Die Universität Rostock darf dem früheren US-Geheimdienstmitarbeiter Edward Snowden vorerst nicht die Ehrendoktorwürde verleihen. Die Begründung der Philosophischen Fakultät reiche dafür nicht aus, urteilte das Verwaltungsgericht Schwerin. Die Richter begründeten ihre Entscheidung mit den engen Anforderungen des Hochschulrechts Mecklenburg-Vorpommerns. Anders als in den meisten anderen Bundesländern sei darin die Verleihung der Ehrendoktorwürde an eine "hervorragende" oder auch "besondere" wissenschaftliche Leistung geknüpft.

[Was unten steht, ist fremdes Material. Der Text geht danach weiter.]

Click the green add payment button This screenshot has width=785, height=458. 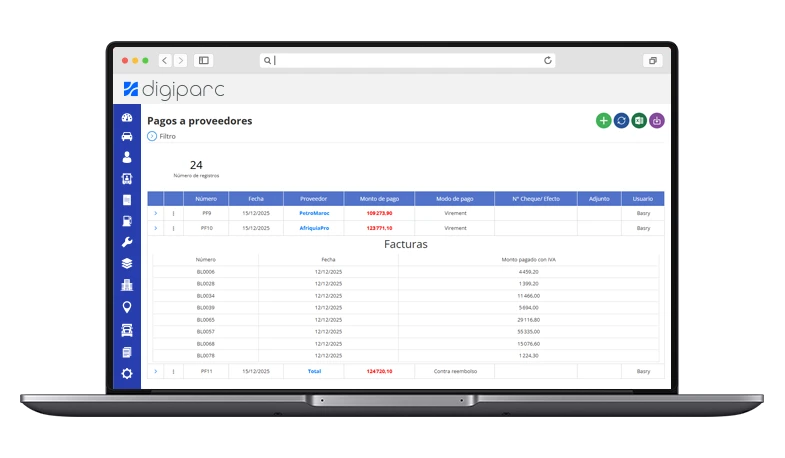[x=603, y=121]
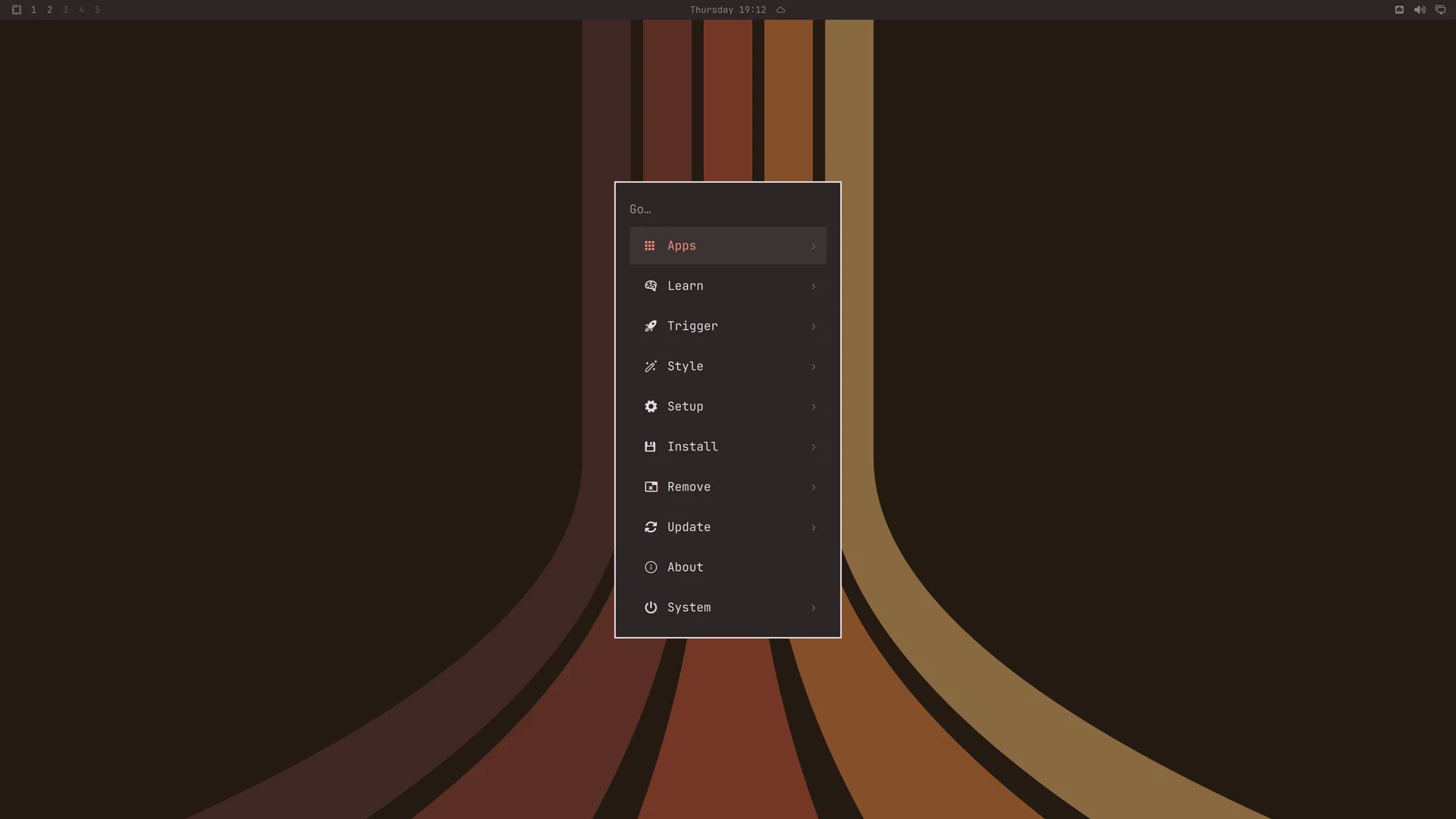Click the Install floppy disk icon

[x=650, y=447]
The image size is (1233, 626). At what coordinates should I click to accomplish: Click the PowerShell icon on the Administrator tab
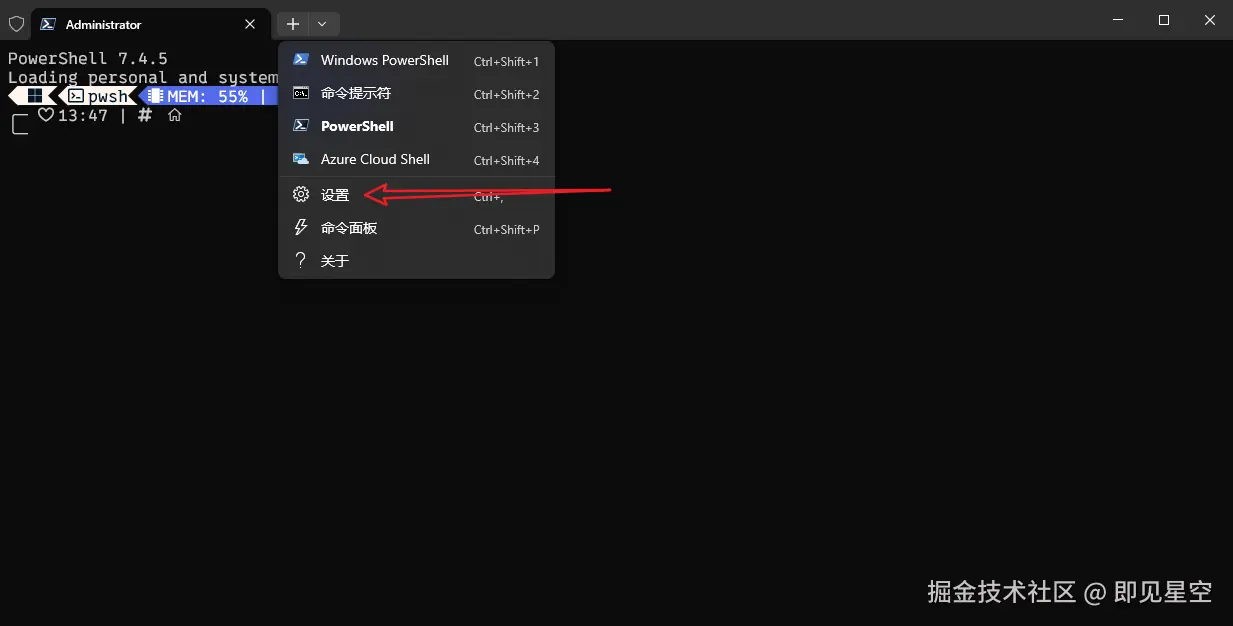47,23
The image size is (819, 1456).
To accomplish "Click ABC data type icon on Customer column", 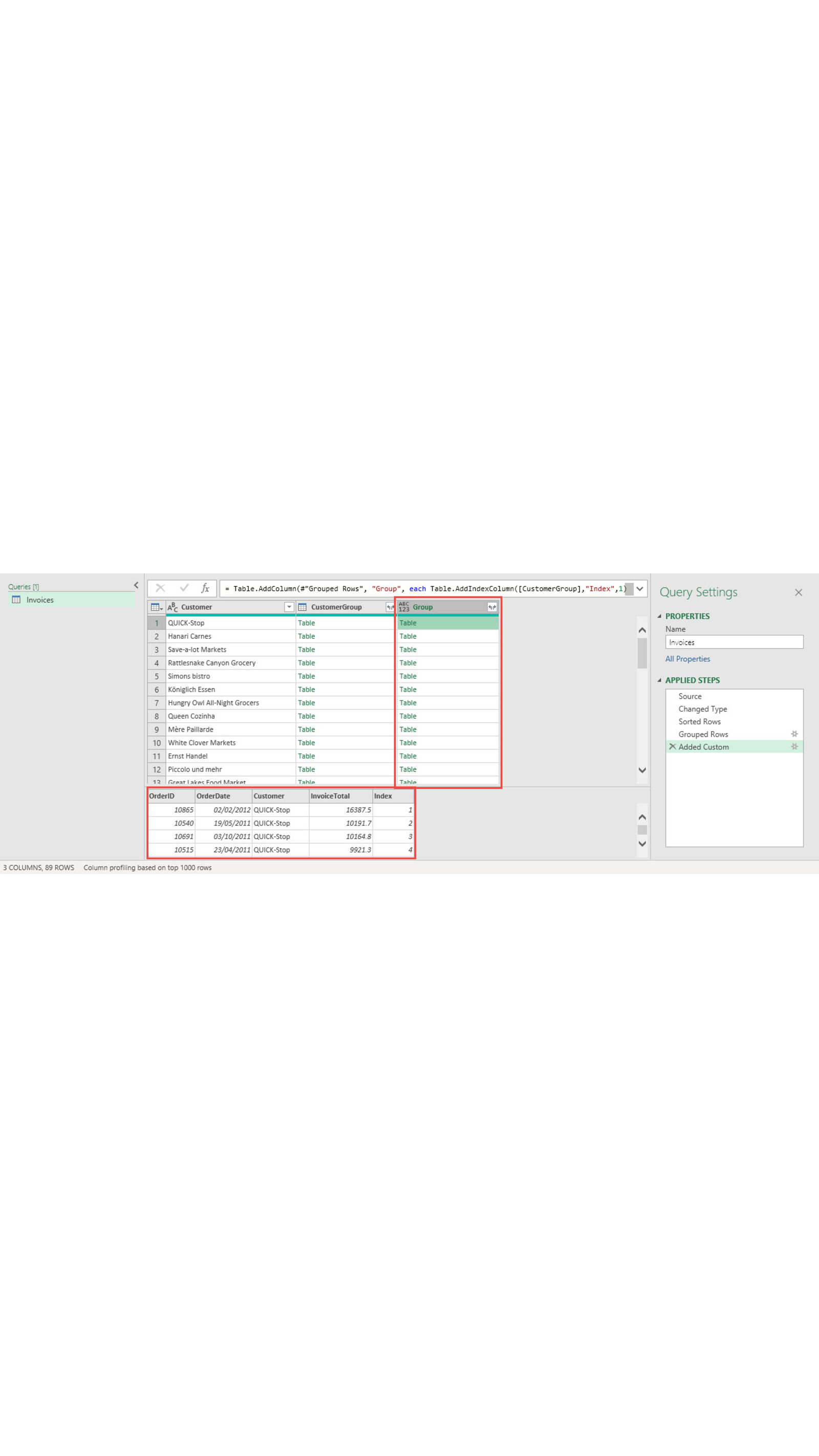I will (173, 607).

Die Philosophische Fakultät habe die beabsichtigte Ehrendoktorwürde auch mit der gesellschaftlichen und politischen Bedeutung von Snowdens Enthüllungen begründet und damit versucht, den rechtlichen Rahmen unzulässig auszuweiten, heißt es in dem Urteil. Der Rektor der Universität habe, unterstützt vom Schweriner Bildungsministerium, das im Jahr 2014 angestoßene Ehrendoktorverfahren der Fakultät daher zu Recht gestoppt.

Der Rektor hatte die Zuständigkeit der Fakultät sowie die wissenschaftliche Leistung Snowdens in Zweifel gezogen. Gegen die Entscheidung des Rektors zog die Fakultät vor Gericht. Das Gericht ließ es explizit offen, ob Snowden von der Universität gleichwohl noch die Ehrendoktorwürde verliehen werden kann, wenn dies anders begründet wird. "In allen anderen Bundesländern wäre die Ehrendoktorwürde für Snowden wohl unproblematisch", sagte der Vorsitzende Richter Michael Skeries in der Urteilsbegründung.

Berufung oder neue Begründung

Der ehemalige Dekan der Philosophischen Fakultät, Hans-Jürgen von Wensierski, zeigte sich enttäuscht von der Entscheidung des Gerichts. Er ließ es vorerst offen, ob die Fakultät versucht, ein Berufungsverfahren beim Oberverwaltungsgericht zu erzwingen, oder aber ein neues Ehrendoktorverfahren mit anderer Begründung in die Wege leitet. Er nehme jedoch mit Genugtuung zur Kenntnis, dass das Gericht die "Ehrwürdigkeit" Snowdens nicht infrage gestellt habe.

Snowden, früherer Mitarbeiter des US-Geheimdiensts National Security Agency (NSA), hatte 2013 streng geheime Informationen über die weltweite Überwachung des Internets veröffentlicht. Von den USA wird er deshalb wegen Spionage verfolgt. Derzeit lebt Snowden in Russland. Er wurde inzwischen mit zahlreichen Auszeichnungen geehrt. Unter anderem erhielt er 2014 den Alternativen Nobelpreis und die Carl-von-Ossietzky-Medaille.